A alta do diesel e a valorização do dólar, nas últimas semanas, acentuaram as preocupações com as defasagens nos preços dos combustíveis praticados pela Petrobras. A estatal está há 55 dias sem reajustar o diesel e a gasolina no Brasil, o que inibe a importação por outros agentes do mercado, e traz novamente à mesa a discussão sobre riscos de desabastecimento. A preocupação principal do mercado está no diesel, estratégico para o transporte de pessoas e mercadorias no país. Fontes do setor descartam a possibilidade de um desabastecimento generalizado, embora problemas localizados em algumas regiões possam ocorrer.

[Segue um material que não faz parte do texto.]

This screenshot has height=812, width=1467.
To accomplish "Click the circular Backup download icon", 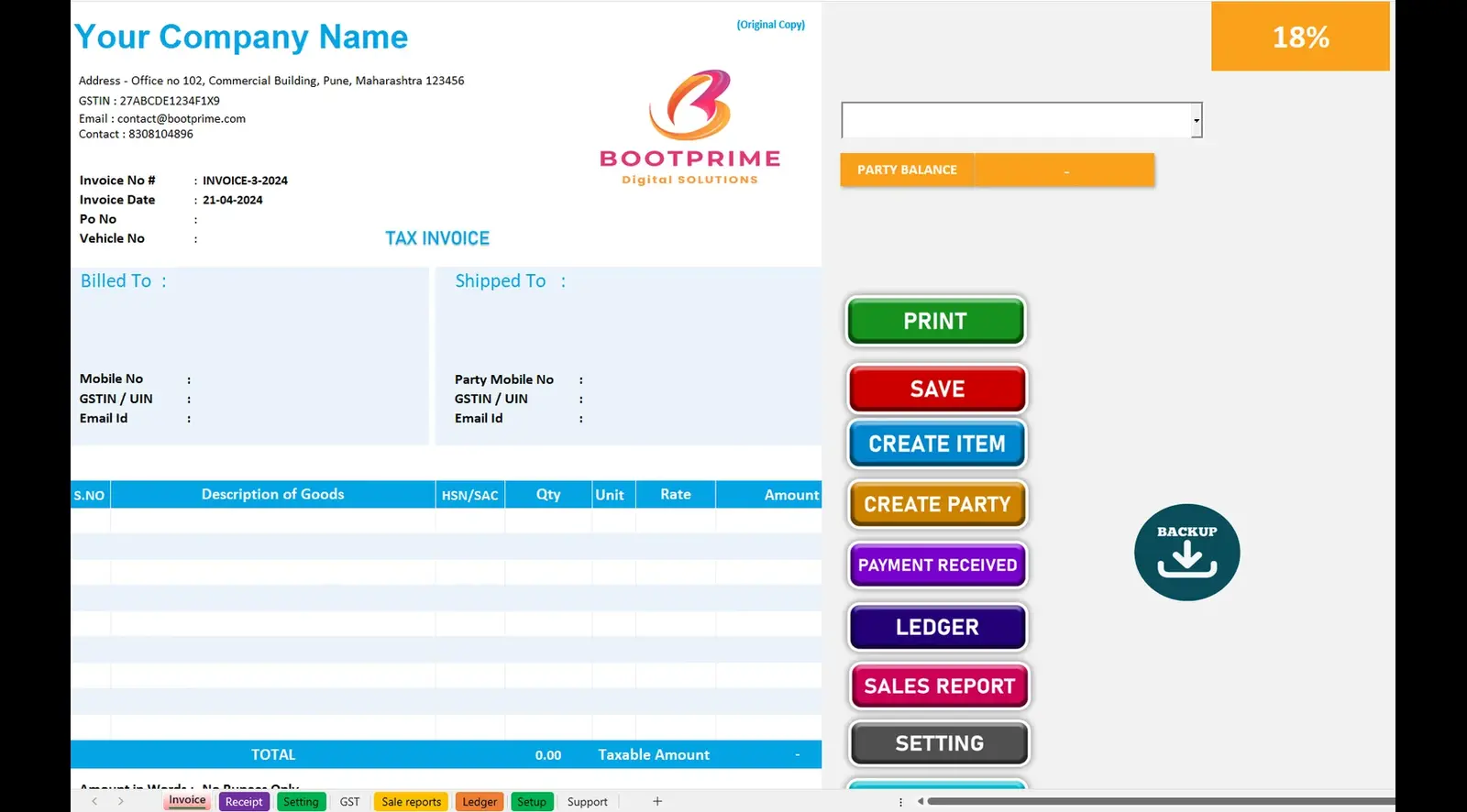I will (x=1186, y=553).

Com a ampliação da defasagem nos preços, as importações feitas por distribuidoras regionais e por empresas de menor porte caíram. O mercado está sendo suprido, sobretudo, por distribuidoras maiores, que continuam importando, e pela própria Petrobras. Regiões atendidas por distribuidoras menores ou servidas por logística mais complexa têm registrado maior dificuldade de suprimento. São os casos de Vitória (ES), abastecida por cabotagem, e cidades de Goiás e Minas Gerais, além de locais no Nordeste, dizem fontes.

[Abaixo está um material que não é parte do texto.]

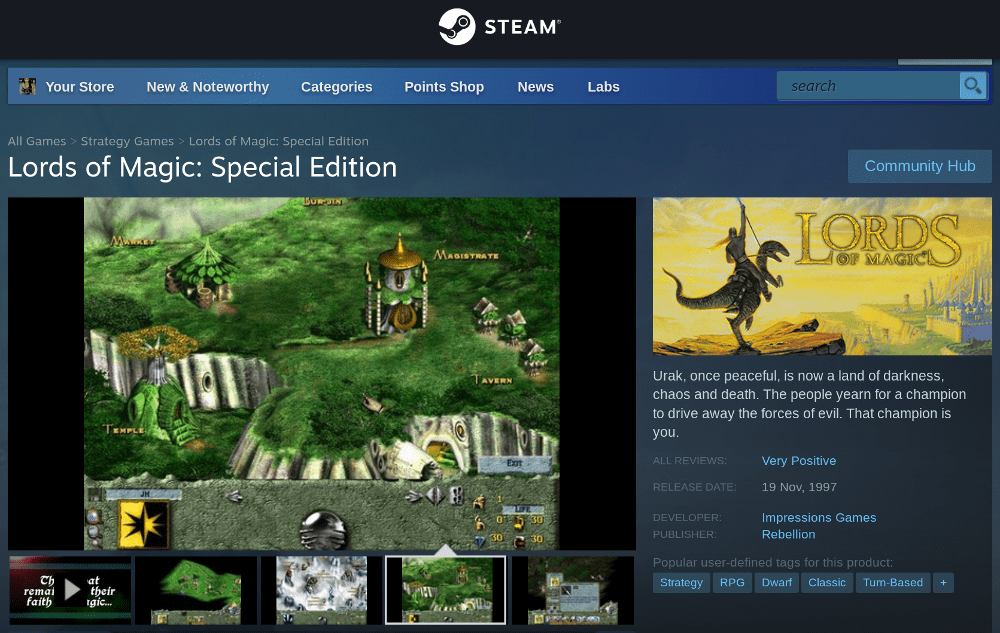1000x633 pixels.
Task: Click the avatar icon beside Your Store
Action: [28, 87]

“Num determinado dia um posto ou um consumidor pode ficar sem produto ou deixar de ser atendido pela distribuidora que normalmente o atende e passar a ser abastecido por outra”, diz o presidente da Associação Brasileira de Importadores de Combustíveis (Abicom), Sérgio Araújo.
Fontes ligadas às grandes distribuidoras afirmam que problemas pontuais de abastecimento ocorrem em postos que não têm contratos de fidelidade de fornecimento. As grandes distribuidoras mantêm a importação e fazem uma média, nos preços finais, considerando os custos de compra nas refinarias nacionais e as importações. “Ainda que menos folgados, os volumes estão atendendo à demanda”, diz um executivo.

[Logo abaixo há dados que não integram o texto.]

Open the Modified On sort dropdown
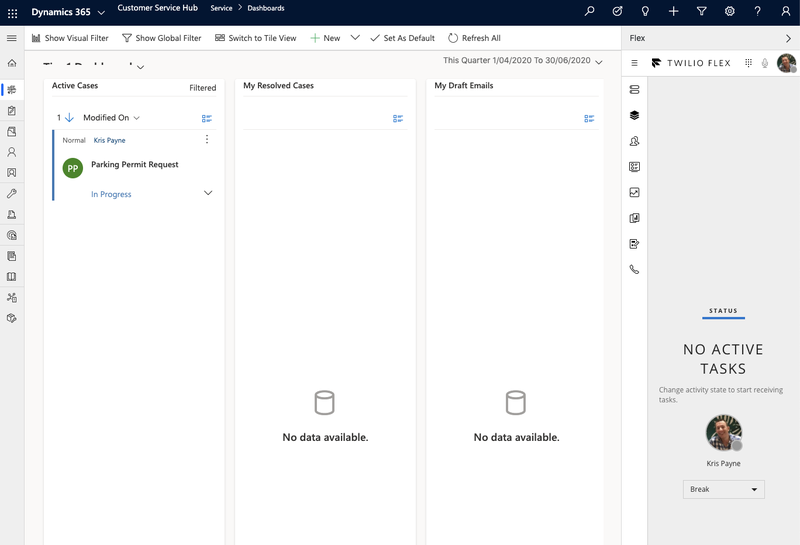coord(111,118)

Nas últimas semanas tem havido redução no consumo de diesel no mercado doméstico, motivada por fatores sazonais. Esse movimento ajuda a afastar problemas no suprimento, dizem fontes. Valéria Lima, diretora de abastecimento do Instituto Brasileiro do Petróleo (IBP), diz que não há risco de desabastecimento, mas admite que o mercado está “muito curto”. Carla Ferreira, analista do Instituto de Estudos Estratégicos de Petróleo, Gás Natural e Biocombustíveis (Ineep), acrescenta que problemas pontuais podem demandar uma reorganização dos agentes.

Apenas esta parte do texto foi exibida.